╭──
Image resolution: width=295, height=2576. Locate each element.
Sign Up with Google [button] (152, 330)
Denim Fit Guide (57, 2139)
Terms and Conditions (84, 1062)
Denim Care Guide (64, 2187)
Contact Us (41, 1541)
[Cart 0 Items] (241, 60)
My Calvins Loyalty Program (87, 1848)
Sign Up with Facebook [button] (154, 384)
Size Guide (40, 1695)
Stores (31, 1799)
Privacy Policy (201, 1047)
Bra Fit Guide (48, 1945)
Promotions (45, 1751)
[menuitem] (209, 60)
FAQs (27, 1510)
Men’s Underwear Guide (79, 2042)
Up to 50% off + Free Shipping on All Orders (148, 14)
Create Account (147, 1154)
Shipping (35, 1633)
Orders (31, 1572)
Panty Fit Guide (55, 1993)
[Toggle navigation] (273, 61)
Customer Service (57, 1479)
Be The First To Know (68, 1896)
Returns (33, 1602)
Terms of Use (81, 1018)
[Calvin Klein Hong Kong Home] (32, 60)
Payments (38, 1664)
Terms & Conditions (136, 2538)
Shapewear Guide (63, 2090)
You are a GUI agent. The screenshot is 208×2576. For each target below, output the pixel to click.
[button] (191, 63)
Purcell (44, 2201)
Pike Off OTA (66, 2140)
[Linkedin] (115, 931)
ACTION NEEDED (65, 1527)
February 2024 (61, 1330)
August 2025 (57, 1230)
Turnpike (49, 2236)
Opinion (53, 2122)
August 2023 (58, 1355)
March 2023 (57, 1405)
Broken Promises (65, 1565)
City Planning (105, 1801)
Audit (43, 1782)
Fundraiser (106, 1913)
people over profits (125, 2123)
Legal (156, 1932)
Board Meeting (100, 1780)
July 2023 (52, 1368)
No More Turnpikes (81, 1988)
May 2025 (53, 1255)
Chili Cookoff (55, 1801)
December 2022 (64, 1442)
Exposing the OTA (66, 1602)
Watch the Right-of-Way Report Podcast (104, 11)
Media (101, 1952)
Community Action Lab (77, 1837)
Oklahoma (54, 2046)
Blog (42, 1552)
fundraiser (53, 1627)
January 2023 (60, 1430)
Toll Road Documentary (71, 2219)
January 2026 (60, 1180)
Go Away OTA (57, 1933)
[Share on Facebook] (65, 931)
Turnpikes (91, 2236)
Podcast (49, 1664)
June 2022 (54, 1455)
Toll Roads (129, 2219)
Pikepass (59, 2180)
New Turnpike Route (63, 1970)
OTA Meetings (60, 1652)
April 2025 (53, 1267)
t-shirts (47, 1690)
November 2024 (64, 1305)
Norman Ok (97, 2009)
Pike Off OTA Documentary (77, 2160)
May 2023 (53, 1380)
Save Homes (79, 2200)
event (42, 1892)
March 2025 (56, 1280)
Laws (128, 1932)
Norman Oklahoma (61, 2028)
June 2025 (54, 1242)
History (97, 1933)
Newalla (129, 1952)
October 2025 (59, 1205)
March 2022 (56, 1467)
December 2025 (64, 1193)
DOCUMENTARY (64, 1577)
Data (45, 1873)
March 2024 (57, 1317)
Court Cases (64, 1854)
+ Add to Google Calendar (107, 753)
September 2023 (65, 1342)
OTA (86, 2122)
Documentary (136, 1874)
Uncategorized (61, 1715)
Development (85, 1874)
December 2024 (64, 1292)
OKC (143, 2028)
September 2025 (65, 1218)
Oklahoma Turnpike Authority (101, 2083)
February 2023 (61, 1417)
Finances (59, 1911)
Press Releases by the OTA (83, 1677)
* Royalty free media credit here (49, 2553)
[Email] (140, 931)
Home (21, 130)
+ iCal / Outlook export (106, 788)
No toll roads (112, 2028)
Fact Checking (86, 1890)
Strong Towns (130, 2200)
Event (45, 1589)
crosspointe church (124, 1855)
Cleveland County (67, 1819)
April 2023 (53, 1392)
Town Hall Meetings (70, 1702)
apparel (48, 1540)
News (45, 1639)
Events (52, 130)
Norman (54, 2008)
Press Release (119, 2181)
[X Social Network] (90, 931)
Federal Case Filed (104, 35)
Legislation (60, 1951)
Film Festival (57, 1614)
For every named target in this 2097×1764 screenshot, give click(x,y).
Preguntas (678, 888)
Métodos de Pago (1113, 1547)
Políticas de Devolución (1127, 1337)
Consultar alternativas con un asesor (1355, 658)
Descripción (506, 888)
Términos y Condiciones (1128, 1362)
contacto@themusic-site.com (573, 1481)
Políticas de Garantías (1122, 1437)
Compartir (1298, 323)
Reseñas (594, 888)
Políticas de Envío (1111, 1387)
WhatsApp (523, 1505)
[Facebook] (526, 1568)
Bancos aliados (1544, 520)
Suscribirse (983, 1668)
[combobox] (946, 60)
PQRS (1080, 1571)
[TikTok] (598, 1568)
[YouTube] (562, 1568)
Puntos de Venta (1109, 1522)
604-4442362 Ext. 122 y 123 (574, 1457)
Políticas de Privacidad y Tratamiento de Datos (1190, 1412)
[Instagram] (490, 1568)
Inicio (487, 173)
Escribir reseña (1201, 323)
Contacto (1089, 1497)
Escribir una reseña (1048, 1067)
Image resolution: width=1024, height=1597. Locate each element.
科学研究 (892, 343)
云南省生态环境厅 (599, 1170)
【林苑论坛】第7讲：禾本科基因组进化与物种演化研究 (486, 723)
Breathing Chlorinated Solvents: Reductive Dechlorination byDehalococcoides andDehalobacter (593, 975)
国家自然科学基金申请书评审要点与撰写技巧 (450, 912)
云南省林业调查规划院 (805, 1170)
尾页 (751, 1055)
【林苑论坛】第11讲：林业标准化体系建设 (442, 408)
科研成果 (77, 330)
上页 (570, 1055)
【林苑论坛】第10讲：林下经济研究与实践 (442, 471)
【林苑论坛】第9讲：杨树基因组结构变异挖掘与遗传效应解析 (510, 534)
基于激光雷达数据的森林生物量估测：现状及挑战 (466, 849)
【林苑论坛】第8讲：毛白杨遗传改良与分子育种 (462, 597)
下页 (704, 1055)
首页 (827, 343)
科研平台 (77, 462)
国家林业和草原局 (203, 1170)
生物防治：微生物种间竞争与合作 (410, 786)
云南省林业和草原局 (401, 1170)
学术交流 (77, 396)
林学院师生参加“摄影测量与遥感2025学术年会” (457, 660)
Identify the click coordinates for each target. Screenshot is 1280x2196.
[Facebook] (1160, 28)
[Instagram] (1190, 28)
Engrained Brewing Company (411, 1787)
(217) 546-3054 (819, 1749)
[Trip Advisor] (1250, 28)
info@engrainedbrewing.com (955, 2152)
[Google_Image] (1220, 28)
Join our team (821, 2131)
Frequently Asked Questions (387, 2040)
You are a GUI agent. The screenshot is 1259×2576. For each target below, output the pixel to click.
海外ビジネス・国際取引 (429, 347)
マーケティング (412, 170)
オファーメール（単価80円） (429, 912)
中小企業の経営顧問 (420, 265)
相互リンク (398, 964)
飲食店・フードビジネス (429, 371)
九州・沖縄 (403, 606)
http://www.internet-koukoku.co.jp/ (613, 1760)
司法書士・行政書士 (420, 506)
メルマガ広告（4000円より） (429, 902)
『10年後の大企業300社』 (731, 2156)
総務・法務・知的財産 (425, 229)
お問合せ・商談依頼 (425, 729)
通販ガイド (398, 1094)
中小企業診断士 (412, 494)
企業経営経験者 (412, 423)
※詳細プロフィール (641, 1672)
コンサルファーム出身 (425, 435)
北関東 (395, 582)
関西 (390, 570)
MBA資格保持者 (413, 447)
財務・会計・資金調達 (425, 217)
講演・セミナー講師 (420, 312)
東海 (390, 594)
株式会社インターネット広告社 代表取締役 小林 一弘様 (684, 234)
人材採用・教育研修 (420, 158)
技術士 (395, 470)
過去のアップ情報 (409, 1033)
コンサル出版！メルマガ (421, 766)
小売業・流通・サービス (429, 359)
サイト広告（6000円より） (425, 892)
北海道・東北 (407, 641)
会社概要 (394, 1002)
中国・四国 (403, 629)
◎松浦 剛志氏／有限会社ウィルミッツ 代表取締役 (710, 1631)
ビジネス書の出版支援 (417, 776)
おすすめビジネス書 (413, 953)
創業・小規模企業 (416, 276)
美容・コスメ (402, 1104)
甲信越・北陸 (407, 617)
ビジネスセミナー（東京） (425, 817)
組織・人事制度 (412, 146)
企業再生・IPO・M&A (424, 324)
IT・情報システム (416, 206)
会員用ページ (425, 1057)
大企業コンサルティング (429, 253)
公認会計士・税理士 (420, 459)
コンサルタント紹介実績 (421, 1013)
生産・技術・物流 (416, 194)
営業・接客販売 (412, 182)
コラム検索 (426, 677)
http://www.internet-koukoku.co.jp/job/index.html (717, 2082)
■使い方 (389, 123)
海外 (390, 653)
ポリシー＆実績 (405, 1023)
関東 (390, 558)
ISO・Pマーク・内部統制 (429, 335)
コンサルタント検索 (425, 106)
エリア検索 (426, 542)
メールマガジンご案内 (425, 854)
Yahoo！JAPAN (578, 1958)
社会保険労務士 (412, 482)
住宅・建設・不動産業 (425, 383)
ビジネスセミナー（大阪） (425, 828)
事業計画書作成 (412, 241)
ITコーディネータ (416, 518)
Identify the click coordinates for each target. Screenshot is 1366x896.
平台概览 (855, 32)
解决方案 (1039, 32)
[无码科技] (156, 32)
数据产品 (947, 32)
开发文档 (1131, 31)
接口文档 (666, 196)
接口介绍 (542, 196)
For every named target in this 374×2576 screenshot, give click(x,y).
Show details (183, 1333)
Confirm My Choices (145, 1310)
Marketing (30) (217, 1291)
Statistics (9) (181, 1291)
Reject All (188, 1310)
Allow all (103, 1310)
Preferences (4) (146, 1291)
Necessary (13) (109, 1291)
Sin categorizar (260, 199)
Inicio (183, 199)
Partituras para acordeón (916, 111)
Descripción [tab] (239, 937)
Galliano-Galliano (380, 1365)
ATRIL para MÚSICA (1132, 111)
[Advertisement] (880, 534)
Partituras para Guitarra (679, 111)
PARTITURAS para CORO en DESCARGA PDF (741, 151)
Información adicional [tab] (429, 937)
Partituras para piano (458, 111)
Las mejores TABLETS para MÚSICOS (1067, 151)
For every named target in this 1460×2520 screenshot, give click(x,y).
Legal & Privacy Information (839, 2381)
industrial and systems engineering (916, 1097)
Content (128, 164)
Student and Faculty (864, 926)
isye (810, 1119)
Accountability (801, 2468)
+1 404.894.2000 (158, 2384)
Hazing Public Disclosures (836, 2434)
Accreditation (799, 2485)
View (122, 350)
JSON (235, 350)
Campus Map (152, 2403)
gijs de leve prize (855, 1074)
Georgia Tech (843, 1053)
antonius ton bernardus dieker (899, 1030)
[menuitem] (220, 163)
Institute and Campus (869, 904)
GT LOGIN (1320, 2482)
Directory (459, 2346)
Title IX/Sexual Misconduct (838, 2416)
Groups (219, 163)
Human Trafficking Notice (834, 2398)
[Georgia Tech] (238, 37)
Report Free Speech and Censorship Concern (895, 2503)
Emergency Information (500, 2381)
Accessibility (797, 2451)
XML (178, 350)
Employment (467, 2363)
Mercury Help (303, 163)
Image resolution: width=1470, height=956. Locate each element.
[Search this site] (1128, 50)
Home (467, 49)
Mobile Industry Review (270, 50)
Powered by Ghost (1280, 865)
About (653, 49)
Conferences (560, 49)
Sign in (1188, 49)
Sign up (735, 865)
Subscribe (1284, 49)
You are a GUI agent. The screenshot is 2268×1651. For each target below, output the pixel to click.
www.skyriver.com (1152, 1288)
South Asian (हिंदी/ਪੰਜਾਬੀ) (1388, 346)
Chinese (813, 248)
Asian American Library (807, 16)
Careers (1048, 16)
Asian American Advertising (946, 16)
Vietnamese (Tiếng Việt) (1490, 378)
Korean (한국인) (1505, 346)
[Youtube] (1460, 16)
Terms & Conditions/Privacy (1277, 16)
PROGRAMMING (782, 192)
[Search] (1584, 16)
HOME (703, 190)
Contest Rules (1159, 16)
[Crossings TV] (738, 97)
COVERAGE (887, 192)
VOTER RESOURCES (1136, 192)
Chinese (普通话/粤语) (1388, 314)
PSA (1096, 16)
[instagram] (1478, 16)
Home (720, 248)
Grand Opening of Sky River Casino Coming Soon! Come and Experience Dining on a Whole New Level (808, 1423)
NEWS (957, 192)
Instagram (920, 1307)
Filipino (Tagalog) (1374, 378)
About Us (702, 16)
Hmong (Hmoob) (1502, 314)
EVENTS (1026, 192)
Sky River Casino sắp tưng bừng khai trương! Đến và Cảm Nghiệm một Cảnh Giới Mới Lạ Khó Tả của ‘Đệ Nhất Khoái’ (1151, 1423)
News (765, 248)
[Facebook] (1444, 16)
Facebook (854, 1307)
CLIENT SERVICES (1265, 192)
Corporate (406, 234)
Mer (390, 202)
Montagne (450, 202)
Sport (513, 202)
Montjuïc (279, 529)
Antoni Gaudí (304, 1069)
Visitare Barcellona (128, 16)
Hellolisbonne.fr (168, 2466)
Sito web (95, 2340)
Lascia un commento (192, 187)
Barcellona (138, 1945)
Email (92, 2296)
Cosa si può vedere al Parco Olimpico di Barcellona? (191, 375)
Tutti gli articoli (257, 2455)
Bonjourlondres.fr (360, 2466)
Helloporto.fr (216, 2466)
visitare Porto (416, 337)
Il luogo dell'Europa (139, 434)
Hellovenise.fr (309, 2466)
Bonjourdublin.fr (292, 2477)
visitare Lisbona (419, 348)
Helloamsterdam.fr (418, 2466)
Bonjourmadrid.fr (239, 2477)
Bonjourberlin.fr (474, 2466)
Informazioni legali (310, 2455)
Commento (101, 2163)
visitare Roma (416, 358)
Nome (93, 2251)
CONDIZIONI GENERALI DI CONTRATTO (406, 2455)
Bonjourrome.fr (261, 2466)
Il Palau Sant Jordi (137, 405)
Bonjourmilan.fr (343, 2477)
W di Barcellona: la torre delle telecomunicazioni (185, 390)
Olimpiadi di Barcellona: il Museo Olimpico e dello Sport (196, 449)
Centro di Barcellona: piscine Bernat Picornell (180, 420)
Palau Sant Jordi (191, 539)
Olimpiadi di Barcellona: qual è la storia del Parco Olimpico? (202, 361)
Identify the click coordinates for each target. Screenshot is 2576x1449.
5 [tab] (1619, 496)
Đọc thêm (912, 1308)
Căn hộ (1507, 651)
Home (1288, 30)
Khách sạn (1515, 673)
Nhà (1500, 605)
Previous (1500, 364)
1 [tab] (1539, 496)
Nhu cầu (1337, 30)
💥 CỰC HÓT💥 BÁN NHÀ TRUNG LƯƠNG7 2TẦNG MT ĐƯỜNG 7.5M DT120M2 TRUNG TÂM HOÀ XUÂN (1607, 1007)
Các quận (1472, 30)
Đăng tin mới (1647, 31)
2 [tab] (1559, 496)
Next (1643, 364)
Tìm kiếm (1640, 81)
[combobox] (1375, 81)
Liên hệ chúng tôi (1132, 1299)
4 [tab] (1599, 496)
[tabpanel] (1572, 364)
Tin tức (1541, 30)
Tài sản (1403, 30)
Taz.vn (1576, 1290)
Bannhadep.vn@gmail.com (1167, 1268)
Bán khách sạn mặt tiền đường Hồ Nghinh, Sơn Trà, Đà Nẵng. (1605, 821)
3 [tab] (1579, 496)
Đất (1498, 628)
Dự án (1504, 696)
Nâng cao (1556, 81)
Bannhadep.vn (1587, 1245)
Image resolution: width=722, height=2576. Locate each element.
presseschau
╰──
§ What to produce: Print, from the entries above, the line with "You are a GUI agent. The screenshot is 208×2576.", the line with "May 2025 (53, 1255)" and all lines between them, exactly and with nothing else.

§ Solution for this problem:
You are a GUI agent. The screenshot is 208×2576. For each target below, output the pixel to click.
[button] (191, 63)
Purcell (44, 2201)
Pike Off OTA (66, 2140)
[Linkedin] (115, 931)
ACTION NEEDED (65, 1527)
February 2024 (61, 1330)
August 2025 (57, 1230)
Turnpike (49, 2236)
Opinion (53, 2122)
August 2023 (58, 1355)
March 2023 (57, 1405)
Broken Promises (65, 1565)
City Planning (105, 1801)
Audit (43, 1782)
Fundraiser (106, 1913)
people over profits (125, 2123)
Legal (156, 1932)
Board Meeting (100, 1780)
July 2023 (52, 1368)
No More Turnpikes (81, 1988)
May 2025 (53, 1255)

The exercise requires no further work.